§ PROMPT
What lines below contain the word "Español"? Please pull each one out.

[MATERIAL PROVIDED Boundary: Start]

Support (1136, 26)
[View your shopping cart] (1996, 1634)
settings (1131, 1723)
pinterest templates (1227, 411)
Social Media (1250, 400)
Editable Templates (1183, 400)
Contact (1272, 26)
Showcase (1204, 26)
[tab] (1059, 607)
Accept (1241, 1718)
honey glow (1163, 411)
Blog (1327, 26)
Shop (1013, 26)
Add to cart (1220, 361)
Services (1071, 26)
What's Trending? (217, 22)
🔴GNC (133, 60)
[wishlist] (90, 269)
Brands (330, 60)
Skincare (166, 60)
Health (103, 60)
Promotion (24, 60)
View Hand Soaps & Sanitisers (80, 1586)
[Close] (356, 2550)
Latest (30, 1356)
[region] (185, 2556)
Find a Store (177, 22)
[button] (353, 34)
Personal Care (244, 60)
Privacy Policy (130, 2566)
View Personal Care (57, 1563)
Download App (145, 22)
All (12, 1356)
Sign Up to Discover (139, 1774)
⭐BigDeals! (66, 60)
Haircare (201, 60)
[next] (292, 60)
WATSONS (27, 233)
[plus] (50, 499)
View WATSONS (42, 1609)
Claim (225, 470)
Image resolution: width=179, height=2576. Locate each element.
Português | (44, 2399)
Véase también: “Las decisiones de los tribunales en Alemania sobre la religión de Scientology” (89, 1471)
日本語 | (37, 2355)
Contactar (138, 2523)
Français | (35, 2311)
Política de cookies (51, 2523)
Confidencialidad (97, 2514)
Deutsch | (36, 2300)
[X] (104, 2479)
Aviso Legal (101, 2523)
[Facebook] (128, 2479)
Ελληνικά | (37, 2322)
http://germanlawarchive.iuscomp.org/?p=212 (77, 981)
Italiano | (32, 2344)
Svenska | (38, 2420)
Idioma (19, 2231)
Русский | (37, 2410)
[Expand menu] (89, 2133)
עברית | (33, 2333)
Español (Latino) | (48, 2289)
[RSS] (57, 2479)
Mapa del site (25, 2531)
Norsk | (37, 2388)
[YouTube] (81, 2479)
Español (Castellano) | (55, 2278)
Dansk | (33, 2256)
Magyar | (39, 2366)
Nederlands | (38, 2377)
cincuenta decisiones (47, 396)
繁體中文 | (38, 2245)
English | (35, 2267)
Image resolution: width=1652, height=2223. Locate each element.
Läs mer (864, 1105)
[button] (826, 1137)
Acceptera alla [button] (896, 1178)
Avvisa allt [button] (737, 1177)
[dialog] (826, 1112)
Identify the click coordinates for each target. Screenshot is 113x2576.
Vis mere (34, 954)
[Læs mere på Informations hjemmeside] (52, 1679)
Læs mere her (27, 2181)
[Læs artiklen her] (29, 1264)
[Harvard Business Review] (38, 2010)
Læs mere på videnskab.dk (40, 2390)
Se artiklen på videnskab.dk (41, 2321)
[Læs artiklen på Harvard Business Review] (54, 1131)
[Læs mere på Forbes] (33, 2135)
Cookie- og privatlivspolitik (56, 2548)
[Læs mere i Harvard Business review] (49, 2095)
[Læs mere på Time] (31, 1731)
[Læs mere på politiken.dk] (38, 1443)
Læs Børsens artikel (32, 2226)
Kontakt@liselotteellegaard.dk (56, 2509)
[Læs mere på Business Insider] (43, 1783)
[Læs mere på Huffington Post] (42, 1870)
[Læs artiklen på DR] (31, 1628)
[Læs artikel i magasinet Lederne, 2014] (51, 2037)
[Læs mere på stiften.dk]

[MATERIAL PROVIDED Boundary: End]

§ EXPECTED ANSWER
Español (Latino) | (48, 2289)
Español (Castellano) | (55, 2278)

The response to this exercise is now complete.